Find her husband’s details

If your H does not stop let her husband know what is going on , He may be blasé about this or he would try and stop it, depends on the man.

Do not let your H know that you have done this, she will tell him. Be prepared.. 

NB: As each EA follows a different course it is hard to forecast the reaction of your H,but keep posting on this board, use it as a blog if needs be, there are very experienced people on here who will give sound advice, There are a lot of EA threads currently running, if you have the time search for them.

Below are a few examples..

http://talkaboutmarriage.com/considering-divorce-separation/15199-reaching-my-limit.html

http://talkaboutmarriage.com/coping-infidelity/14591-confused.html

http://talkaboutmarriage.com/coping-infidelity/14064-wife-having-emotional-affair-how-handle.html

http://talkaboutmarriage.com/coping-infidelity/15211-i-caught-my-husband-phone-another-woman.html


Be brave, look after your health, do not stress, go walking, keep calm, no emotional outburst, just hold it together.


----------



## Sadara (Jul 27, 2010)

I knew in my own heart really what this was. I only know now it's more. Since I posted the original post, I checked his phone. It's the middle of the night and he's asleep. I found a ton of email exchanges from them. Based on what I can gather from them, he sees her every morning before work. He might even see her after work, but that I'm not entirely certain of. There are emails telling of how hard it was to be apart for two full days (the weekends). I know for certain from the emails that they have at least hugged and kissed each other. Hugs no biggy, kissing another woman, bad, very very bad.

I probably made the first mistake tonight, I did have emotional outburst. I've been reading here a lot since my post. I know that was a mistake. I also didn't ask him to end it with her. He kept denying it. Kept putting it back on me and I started to question myself. I will calmly tell him that he needs to end it. I am also going to make sure his family knows fully what I have found out. I already told his Mom what I suspected. But now to tell her I know for certain.


----------



## Willow (Jun 17, 2010)

You had a wobble. Forgive yourself and move on and don't have any more. I had about a month of them so you are doing way better than I did already (I so wish I'd found this site earlier!).

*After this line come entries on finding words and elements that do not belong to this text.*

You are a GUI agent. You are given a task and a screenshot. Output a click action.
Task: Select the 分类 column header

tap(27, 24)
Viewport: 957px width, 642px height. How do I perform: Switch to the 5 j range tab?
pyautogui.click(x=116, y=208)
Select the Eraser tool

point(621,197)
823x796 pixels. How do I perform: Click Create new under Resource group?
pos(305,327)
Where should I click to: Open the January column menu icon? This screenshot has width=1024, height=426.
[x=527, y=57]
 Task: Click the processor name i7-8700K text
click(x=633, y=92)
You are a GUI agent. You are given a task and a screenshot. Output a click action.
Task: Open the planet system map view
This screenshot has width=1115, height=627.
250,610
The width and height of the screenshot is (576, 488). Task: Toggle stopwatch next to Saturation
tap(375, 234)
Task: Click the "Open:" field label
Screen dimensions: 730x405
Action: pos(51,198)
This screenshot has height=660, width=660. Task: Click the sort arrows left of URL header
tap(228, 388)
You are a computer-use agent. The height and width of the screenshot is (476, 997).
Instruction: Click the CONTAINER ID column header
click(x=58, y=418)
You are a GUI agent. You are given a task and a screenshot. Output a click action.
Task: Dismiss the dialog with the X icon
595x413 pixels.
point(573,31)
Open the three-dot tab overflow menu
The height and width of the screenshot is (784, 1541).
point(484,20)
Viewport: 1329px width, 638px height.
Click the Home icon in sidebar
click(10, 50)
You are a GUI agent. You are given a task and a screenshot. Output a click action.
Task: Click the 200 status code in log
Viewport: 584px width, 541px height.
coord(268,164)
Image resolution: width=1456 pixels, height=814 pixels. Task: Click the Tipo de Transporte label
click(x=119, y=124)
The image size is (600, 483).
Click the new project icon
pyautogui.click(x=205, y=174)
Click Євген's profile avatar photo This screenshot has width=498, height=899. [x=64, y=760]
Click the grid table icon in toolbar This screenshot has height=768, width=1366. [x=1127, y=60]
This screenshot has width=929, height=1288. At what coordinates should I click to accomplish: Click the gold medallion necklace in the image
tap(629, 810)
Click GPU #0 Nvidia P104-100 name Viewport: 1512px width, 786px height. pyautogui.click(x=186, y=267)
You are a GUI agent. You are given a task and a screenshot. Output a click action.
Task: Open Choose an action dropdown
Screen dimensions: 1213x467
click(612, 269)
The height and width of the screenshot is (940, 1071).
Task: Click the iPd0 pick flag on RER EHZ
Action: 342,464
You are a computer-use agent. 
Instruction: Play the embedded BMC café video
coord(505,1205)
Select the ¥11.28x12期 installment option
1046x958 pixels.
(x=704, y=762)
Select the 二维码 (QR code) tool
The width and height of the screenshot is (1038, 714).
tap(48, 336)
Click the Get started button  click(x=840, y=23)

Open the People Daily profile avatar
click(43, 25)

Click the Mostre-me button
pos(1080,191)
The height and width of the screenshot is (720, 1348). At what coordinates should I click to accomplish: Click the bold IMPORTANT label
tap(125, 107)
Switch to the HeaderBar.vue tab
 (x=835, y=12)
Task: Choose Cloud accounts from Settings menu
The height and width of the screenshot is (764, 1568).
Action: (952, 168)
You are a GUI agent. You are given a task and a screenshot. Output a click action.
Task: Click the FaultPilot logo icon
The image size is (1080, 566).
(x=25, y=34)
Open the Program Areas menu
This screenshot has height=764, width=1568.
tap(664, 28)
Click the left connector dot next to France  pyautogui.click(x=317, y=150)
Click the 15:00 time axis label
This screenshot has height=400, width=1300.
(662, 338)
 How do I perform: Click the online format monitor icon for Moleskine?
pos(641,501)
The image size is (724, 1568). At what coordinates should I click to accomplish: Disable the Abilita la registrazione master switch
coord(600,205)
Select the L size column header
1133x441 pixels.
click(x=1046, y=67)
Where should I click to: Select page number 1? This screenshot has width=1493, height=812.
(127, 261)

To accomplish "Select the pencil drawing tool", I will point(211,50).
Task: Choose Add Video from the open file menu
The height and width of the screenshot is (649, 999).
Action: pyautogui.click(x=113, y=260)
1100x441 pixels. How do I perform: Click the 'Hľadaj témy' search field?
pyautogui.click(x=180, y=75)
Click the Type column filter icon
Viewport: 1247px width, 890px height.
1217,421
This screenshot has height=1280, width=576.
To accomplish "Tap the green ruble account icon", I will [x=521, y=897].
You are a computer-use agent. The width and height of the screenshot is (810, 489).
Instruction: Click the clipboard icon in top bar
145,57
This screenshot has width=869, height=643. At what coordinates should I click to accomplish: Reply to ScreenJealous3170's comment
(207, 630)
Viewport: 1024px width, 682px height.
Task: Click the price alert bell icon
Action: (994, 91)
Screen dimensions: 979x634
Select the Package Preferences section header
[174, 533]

I also did what many do which is a big mistake, I started trying too hard to be the perfect wife. Please learn from me and don't go there. You need to look as if you are getting on with your life, hold it together. Look good, be confident, do what you always do. Make him believe that you will have a life you will enjoy either with or without him, that your life is not over just because he is a prick. Learn what the wobbly points are, the bits where you're most likely to have a meltdown, and avoid those situations. 

Read as much as you can. Learn fast. This is a great resource. I was also given a recommendation here of a book called 'His Needs, Her Needs' and in turn I would recommend it to you. 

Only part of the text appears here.